En réalité, ni la raison, ni les émotions ne sont des concepts opérants pour influencer les cœurs et les esprits. L’histoire a montré combien elles peuvent être rapidement instrumentalisées au services des idéologies les plus dangereuses. Après la Révolution française et la déclaration des droits de l’homme et du citoyen est venue la Terreur ; après le siècle des lumières et le romantisme allemand, est venue la Shoah.
En revanche, l’homme ne peut se défaire de son vécu, il peut le refouler un temps, essayer de l’occulter, mais il fait corps avec lui. Le juif est l’archétype de l’étranger. Les nations ont voulu en faire un objet de mépris « le juif errant », la Torah en fait un objet de fierté. Nous sommes les « Etrangers » de l’histoire, voilà pourquoi nous avons une conscience morale, une force, et une vitalité qui ont traversé l’histoire et qui exigent de nous le meilleur, notamment à l’égard des étrangers, de plus pauvres, des plus fragiles.

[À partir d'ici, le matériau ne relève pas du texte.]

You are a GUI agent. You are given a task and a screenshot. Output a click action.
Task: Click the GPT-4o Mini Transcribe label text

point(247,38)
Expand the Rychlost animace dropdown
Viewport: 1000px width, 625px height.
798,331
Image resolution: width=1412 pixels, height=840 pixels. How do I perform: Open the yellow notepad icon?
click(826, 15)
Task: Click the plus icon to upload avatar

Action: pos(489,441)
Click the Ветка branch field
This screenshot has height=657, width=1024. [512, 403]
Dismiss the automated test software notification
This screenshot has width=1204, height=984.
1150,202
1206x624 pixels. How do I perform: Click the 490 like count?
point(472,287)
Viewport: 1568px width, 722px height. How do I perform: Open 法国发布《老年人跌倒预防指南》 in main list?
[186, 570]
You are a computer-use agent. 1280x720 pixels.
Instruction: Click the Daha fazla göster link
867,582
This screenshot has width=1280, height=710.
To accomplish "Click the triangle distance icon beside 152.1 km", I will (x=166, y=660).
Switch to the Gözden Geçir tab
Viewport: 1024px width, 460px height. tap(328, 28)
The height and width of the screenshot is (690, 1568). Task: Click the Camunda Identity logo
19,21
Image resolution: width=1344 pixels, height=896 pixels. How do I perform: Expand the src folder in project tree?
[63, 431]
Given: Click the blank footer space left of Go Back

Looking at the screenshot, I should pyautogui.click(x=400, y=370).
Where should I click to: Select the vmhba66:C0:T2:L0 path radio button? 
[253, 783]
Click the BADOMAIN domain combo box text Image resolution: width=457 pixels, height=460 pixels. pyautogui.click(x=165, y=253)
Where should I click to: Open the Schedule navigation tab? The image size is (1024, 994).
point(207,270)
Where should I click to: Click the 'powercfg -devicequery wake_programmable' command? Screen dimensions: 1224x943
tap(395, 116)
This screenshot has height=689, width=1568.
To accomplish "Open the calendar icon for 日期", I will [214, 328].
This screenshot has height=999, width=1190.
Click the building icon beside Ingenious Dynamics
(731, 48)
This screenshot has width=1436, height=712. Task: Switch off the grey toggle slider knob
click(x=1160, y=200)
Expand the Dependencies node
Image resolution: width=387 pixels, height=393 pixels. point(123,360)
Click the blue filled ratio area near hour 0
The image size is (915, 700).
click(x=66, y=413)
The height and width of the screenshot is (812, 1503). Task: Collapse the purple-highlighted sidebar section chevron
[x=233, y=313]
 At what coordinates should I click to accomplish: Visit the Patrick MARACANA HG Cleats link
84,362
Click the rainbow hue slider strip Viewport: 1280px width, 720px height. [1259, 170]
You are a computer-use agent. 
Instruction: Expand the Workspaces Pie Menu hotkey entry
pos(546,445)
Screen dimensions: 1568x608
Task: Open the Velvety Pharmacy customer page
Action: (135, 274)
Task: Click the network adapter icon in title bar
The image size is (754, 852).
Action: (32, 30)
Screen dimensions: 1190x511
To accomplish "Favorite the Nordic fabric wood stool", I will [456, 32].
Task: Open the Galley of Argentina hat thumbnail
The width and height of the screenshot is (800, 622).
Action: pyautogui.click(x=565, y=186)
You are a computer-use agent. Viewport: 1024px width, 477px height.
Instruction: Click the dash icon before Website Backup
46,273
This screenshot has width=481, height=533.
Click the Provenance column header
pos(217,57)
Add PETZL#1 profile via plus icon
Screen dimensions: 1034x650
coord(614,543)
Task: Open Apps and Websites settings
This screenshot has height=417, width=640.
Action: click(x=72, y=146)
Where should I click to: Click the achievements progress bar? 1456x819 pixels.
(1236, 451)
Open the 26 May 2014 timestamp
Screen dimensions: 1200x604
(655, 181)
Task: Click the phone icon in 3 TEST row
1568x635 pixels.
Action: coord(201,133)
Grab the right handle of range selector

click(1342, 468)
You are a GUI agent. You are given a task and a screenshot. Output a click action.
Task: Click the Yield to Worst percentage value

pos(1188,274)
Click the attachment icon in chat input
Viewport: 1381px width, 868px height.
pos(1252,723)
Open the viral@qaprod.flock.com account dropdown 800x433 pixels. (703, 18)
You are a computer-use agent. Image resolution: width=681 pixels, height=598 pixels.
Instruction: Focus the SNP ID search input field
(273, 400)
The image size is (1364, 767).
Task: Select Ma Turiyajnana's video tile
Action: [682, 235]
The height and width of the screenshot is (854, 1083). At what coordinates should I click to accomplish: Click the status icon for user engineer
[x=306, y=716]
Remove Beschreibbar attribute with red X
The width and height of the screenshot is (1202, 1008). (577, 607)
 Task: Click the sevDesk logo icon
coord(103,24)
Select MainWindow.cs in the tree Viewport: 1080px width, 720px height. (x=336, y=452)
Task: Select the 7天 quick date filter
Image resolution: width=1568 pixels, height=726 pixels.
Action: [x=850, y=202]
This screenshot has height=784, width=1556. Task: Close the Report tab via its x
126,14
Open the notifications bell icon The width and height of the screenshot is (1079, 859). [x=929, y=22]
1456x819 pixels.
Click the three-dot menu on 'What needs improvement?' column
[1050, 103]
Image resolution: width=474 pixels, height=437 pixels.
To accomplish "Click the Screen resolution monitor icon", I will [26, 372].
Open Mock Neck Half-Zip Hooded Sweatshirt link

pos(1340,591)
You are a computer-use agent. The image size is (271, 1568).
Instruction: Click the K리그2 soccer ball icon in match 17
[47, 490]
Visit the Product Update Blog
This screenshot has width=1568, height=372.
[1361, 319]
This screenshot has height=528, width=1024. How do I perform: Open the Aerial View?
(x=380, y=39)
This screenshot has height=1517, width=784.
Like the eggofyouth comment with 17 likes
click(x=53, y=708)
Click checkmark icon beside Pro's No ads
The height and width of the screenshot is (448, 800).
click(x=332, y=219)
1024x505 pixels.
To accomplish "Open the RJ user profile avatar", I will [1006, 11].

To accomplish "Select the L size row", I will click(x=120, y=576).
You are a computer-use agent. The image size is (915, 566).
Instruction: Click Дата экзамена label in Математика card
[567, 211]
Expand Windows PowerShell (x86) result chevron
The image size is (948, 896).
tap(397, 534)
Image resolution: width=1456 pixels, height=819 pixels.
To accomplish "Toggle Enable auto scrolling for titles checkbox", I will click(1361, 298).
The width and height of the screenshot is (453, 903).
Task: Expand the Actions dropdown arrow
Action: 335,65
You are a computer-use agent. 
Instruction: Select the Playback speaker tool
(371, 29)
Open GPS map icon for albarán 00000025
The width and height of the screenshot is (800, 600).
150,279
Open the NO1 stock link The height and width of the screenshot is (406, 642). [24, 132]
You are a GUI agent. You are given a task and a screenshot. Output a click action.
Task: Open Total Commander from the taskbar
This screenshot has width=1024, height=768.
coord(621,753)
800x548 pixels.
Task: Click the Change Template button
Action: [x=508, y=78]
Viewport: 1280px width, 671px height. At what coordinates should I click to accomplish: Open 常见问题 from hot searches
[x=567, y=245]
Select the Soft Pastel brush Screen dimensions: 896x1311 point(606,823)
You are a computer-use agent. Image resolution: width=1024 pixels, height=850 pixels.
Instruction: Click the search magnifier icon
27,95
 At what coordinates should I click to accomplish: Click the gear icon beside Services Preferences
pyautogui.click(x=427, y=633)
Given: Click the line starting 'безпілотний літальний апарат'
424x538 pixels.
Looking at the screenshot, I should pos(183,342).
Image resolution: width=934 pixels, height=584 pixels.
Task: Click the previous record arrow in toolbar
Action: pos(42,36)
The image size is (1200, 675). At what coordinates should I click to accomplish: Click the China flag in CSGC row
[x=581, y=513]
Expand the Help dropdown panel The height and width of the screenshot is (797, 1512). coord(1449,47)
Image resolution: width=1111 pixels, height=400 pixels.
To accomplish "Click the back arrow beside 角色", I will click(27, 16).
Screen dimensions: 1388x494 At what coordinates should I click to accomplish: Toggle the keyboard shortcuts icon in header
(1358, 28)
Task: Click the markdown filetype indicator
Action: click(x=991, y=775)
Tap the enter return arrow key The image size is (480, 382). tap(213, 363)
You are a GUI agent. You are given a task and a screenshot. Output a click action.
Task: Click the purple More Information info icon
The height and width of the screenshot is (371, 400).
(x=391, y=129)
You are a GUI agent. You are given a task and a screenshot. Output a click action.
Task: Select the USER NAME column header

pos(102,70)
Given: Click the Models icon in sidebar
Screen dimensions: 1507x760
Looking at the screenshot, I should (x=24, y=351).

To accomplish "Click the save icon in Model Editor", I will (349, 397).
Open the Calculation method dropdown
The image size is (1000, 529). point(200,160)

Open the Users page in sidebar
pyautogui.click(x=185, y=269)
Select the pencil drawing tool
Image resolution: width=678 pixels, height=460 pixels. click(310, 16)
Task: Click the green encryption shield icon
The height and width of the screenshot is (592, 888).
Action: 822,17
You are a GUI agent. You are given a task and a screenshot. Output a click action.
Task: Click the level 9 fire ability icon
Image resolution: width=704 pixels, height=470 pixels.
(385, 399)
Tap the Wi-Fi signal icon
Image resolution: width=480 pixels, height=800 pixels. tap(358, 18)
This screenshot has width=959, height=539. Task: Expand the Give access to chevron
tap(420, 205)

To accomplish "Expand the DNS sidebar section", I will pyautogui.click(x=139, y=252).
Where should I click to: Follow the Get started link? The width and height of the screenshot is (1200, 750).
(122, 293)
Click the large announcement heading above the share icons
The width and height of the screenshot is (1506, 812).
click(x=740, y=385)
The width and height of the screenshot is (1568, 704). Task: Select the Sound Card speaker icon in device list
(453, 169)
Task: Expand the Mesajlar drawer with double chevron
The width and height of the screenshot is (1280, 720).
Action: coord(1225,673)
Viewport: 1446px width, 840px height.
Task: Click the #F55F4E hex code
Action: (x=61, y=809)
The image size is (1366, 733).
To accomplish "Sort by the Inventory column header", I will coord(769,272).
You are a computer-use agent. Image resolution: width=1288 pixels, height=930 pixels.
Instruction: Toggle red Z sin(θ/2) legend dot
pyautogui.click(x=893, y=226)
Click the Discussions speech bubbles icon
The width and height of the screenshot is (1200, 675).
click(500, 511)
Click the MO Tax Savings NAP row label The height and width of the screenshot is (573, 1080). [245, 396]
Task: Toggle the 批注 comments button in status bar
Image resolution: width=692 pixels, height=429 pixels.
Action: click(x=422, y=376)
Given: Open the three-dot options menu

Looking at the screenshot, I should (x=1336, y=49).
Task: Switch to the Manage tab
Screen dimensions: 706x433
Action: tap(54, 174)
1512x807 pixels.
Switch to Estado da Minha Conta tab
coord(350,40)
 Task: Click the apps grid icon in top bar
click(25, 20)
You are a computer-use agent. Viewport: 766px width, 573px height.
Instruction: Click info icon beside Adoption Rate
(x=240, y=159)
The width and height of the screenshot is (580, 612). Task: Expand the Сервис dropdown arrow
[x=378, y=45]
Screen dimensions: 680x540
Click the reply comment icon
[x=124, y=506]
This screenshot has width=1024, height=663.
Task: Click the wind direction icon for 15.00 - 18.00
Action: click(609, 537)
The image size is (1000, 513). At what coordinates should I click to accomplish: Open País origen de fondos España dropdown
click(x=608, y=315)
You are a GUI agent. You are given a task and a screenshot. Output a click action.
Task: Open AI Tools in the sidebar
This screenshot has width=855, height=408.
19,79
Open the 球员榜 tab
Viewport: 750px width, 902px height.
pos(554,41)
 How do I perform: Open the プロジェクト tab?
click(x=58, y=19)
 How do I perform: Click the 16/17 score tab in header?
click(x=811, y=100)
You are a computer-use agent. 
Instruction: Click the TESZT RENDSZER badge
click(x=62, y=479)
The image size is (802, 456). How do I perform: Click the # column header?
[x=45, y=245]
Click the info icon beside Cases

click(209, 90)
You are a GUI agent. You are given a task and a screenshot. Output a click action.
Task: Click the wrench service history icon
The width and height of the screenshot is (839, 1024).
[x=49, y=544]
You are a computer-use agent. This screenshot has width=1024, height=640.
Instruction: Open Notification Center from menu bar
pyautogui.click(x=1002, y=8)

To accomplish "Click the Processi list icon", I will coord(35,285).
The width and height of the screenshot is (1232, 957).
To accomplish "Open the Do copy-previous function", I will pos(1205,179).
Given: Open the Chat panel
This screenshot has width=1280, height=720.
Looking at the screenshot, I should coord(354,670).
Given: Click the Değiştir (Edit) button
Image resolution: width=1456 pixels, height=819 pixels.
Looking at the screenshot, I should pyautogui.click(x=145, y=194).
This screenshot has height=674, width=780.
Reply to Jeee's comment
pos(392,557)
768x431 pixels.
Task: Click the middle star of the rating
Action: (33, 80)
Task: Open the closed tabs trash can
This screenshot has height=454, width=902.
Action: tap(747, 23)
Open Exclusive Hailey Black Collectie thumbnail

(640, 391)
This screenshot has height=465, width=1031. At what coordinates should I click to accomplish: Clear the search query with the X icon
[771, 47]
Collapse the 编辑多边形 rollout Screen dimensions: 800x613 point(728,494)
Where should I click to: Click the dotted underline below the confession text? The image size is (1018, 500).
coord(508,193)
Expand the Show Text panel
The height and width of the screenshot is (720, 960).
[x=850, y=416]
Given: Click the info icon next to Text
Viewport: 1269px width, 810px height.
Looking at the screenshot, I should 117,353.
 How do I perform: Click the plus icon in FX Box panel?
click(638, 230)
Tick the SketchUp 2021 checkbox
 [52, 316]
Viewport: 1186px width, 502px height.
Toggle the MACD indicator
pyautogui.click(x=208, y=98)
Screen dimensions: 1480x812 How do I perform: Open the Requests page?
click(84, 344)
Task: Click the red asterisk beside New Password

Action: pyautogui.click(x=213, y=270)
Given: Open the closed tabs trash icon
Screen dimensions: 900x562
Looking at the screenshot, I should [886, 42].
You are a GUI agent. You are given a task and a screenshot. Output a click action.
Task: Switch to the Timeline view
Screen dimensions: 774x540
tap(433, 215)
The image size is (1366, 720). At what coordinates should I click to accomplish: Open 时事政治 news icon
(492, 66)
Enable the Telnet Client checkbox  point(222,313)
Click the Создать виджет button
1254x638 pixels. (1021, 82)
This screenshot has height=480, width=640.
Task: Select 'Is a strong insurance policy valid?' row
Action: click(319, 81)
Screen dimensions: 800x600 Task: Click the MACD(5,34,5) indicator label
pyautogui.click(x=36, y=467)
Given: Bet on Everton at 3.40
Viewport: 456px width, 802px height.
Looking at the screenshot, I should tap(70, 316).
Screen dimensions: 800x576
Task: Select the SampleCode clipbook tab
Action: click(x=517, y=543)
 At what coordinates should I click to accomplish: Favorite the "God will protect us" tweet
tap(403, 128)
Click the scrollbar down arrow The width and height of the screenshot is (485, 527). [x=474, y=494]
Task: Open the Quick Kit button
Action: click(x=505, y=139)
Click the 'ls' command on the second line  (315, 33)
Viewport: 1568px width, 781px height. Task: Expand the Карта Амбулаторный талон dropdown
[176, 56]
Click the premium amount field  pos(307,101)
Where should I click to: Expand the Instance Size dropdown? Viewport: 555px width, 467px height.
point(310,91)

Depuis les temps bibliques, la menace que représente le statut d’étranger est mise en exergue avec une force toute particulière. Les patriarches eux-mêmes craignaient pour leur vie, demandaient à leur épouse de dire qu’elles étaient leur « sœur » de peur d’être tués. Que dire des pérégrinations de Joseph ? De l’exil ? des expulsions d’Espagne ? L’Allemagne nazie a commencé par s’attaquée aux Juifs en les rendant étrangers dans leurs propres nations, pour finir par devenir apatrides à la fin de la guerre. L’apatride, ou l’étranger par excellence, un concept conçu à l’origine presque sur-mesure pour désigner le statut des Juifs il y a plus d’un demi-siècle.
Rétrospectivement, comme le note Rav Sacks, il est profondément interpelant de voir combien la Torah avait perçu avec une acuité unique que la haine de l’étranger était un enjeu fondamental de l’aventure humaine à travers toute son histoire. Il suffit de suivre l’actualité mondiale pour constater à quel point cela reste d’une totale actualité.
Cette chronique propose au fil des Parachiot, avec l’aide d’Hachem, de réfléchir à l’importance des liens familiaux et comment la Torah nous invite à les appréhender. Mais il était important, indispensable, fondamental, également de s’intéresser à ceux qui, D.ieu nous en préserve, n’ont pas de famille, aux étrangers qui peuvent résider près de nous, quelle que soit leur religion, leur couleur de peau, leurs opinion, afin de les aider et les traiter dignement.
Montaigne aimait à dire : « En tout homme, je vois un compatriote ». Nous pourrions ajouter : « En tout homme, je vois un frère ».
Puisse Hachem nous aider à conserver et renforcer cette conscience morale à l’égard des plus fragiles, notamment en nous pénétrant de l’esprit et de la lettre de la Torah qui nous enseigne comment atteindre l’universel en approfondissant notre particularisme de « juif ».